Speaking on Friday, Mr. Anant Suwanrat, permanent secretary for agriculture and chairman of an ad hoc committee to assist farmers affected by the ban, said that traders have complained to the Agriculture Department about the very short notice given to export or incinerate their unsold stocks of the chemicals. They were given 15 days to report inventory, followed by 15 days to get rid of it.

Traders say that re-export is not possible, because the chemicals have been diluted and are no longer in the wholesale concentrated form, and local incineration will produce toxic hazardous fumes.

Mr. Anant said that alternative bio substances, to paraquat and glyphosate, are comparatively more expensive, as are non-chemical methods of weed control.

He insisted that his committee is not dragging its feet over finding measures to assist affected farmers, and has pressured the Agriculture Department to find a solution as quickly as possible.
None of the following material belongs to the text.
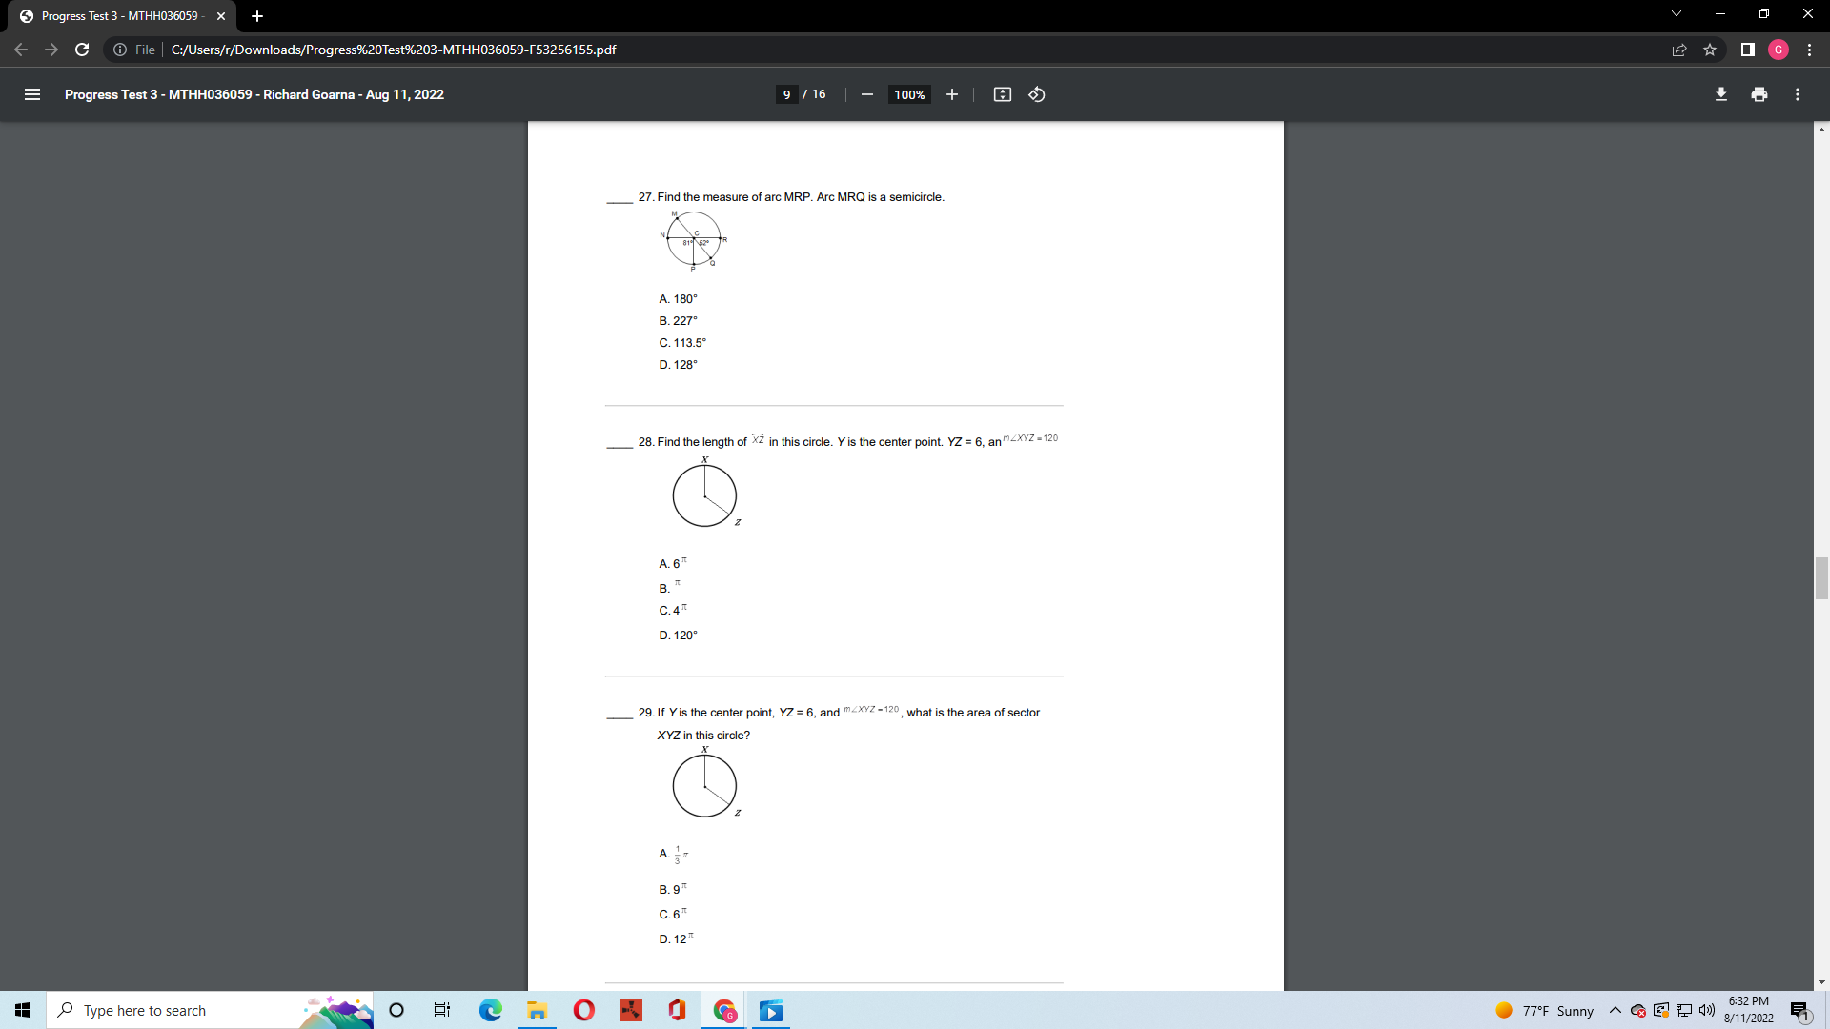Open the PDF menu sidebar
Image resolution: width=1830 pixels, height=1029 pixels.
tap(31, 94)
Thailand’s top five cash crops, namely rice, sugarcane, maize, tapioca and para-rubber, and about 600,000 farming households, have all come to depend on the recently banned chemicals.

Mr. Anant’s committee has rejected a request for 30 billion baht to assist affected farmers and has asked officials to revise downward the budget for the committee’s reconsideration.
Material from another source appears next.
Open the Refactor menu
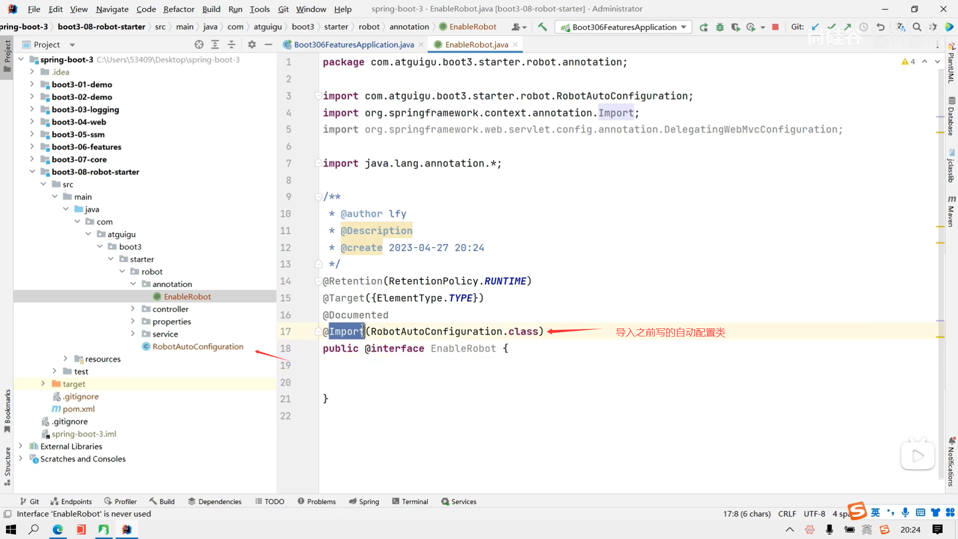pos(179,9)
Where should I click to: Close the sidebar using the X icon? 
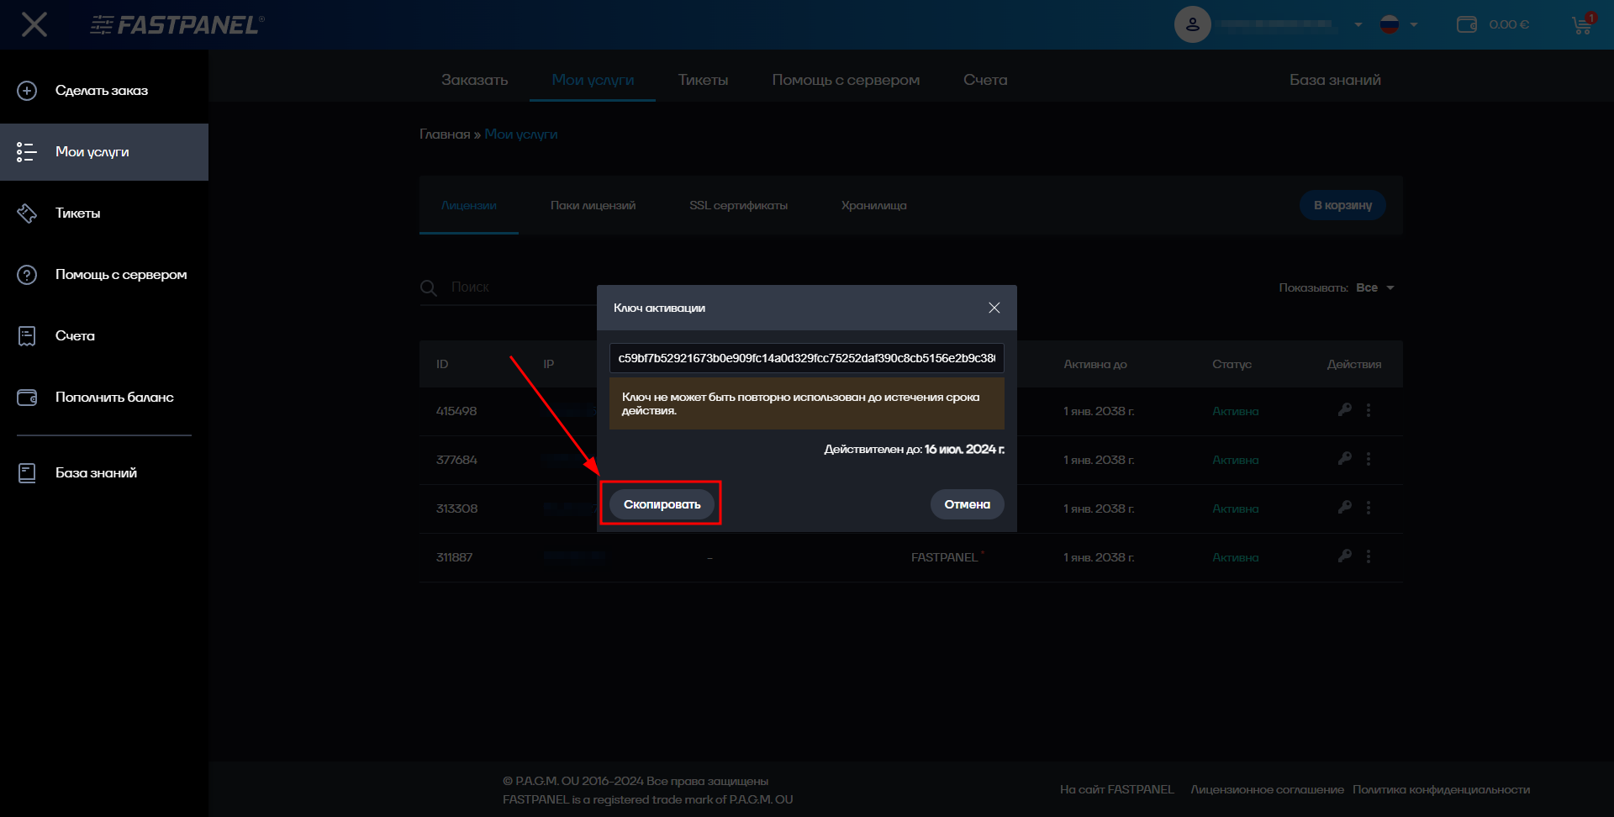click(35, 24)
Meanwhile, nine agro-industrial associations are demanding that the government review the ban, claiming that it will severely harm agro businesses and may result in mass layoffs, affecting up to 12 million workers.

Mr. Adisak Srisappakit, former director-general of the Agriculture Department and advisor to the Plants Association of Thailand, alleges that the entire process, leading to the imposition of the ban, failed to take into account the collateral effects on imported food, during the production of which the chemicals were used.

Mr. Pornsilp Patcharinrattanakul, president of the Animal Feed Producers Association, said the producers might have to suspend operations because there are insufficient supplies of chemical-free raw materials. Such a move will cost jobs, he said.